Saat jumpa pers bersama awak media yang digelar di Baseops Lanud I Gusti Ngurah Rai, Kamis (22/4/2021) Kepala Pusat Penerangan (Kapuspen) TNI Mayjen TNI Achmad Riad mewakili Panglima TNI Marsekal Hadi Tjahjanto menerangkan KRI Nanggala 402 mengalami hilang kontak di posisi 60 mile di utara perairan Bali.


"Kapal tersebut saat itu sedang melaksanakan latihan penembakan torpedo," jelasnya.  


Selanjutnya kapal tersebut melakukan penyelaman sekira pukul 03.46 WITA. Selanjutnya sekira pukul 04.00 dilaksanakan penggenangan peluncur torpedo nomor 8.
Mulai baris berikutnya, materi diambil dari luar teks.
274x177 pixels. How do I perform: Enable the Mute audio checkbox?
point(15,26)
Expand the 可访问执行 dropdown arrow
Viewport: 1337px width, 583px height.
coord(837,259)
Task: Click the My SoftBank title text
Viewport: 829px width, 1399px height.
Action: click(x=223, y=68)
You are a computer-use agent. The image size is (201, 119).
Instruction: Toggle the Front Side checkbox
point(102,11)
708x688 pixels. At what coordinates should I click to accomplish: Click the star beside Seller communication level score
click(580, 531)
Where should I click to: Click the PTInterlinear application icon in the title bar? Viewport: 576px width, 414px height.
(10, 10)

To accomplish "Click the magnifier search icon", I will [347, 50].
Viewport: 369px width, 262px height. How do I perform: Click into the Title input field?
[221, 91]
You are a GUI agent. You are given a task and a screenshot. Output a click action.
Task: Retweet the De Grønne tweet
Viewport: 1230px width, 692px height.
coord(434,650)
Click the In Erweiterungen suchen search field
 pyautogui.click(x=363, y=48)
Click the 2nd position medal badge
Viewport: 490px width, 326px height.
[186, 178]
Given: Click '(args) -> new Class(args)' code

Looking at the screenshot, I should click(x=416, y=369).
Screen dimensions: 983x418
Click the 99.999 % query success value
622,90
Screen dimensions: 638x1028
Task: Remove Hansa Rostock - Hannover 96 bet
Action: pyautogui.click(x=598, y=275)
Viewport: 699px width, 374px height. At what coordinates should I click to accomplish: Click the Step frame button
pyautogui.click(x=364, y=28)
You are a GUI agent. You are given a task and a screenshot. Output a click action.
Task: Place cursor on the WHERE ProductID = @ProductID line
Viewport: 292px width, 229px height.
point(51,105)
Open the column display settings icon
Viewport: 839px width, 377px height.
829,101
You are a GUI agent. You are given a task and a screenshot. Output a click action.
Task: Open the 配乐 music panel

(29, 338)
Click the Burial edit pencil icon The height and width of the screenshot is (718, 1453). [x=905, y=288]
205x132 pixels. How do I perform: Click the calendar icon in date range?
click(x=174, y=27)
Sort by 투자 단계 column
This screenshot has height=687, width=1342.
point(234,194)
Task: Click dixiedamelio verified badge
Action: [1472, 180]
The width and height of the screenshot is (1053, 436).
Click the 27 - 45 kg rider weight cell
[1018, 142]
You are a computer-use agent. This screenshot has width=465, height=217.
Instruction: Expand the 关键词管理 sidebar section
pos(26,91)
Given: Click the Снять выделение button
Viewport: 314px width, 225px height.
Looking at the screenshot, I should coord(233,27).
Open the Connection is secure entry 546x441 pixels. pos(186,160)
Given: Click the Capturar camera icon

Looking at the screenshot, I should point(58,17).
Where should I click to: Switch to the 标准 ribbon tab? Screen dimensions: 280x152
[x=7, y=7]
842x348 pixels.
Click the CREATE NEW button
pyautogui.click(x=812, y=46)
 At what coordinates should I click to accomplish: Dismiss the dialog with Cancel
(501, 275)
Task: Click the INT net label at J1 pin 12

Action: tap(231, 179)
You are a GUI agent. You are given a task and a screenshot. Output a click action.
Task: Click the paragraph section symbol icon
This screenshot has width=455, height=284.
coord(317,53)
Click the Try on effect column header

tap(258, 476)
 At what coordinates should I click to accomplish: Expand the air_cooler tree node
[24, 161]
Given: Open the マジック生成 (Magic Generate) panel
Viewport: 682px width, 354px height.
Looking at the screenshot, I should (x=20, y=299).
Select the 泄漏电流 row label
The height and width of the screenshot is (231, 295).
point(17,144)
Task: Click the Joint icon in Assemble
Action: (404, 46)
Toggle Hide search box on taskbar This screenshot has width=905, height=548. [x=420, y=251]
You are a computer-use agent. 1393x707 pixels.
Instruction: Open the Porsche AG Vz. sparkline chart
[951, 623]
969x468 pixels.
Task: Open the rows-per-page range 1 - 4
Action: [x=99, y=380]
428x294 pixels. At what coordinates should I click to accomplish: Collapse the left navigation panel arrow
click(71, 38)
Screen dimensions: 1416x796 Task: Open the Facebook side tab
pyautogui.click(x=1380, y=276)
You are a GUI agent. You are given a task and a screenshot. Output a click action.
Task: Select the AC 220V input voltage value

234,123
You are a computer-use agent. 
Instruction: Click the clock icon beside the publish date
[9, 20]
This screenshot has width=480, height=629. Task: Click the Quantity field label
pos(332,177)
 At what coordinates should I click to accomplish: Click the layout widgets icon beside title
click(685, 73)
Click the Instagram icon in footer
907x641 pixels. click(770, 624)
Selang waktu sekitar 25 menit kemudian ketika komandan gugus tugas pelatihan akan memberikan otorisasi peluncuran torpedo, kapal Nanggala 402 mengalami hilang kontak. 


"Kami (TNI AL) terus melakukan pencarian KRI Nanggala 402 dengan melibatkan 5 KRI dan satu helikopter berikut kekuatan 400 orang," imbuhnya.  


Proses pencarian juga didukung oleh Sedangkan Kapal Hidro-Oceanografi TNI AL yakni KRI Rigel 933 yang sebelumnya digunakan untuk pencarian tenggelamnya pesawat Sriwijaya Air. 


Bahkan menurut Mayjend Achmad 

sudah banyak  negara sahabat yang juga menawarkan bantuan untuk proses pencarian. Seperti negara Singapura yang menawarkan kapal penyelamat kapal selam MV Swift Rescue dan akan tiba di lokasi 24 April. Kemudian juga Malaysia menawarkan kapal Rescue Megabakti yang akan tiba tanggal 26 April. 


"Selain Singapura dan Malaysia negara lain yang juga menawarkan bantuan diantaranya Amerika, Jerman, Perancis, Turki, India, Rusia dan Australia juga ikut," pungkasnya.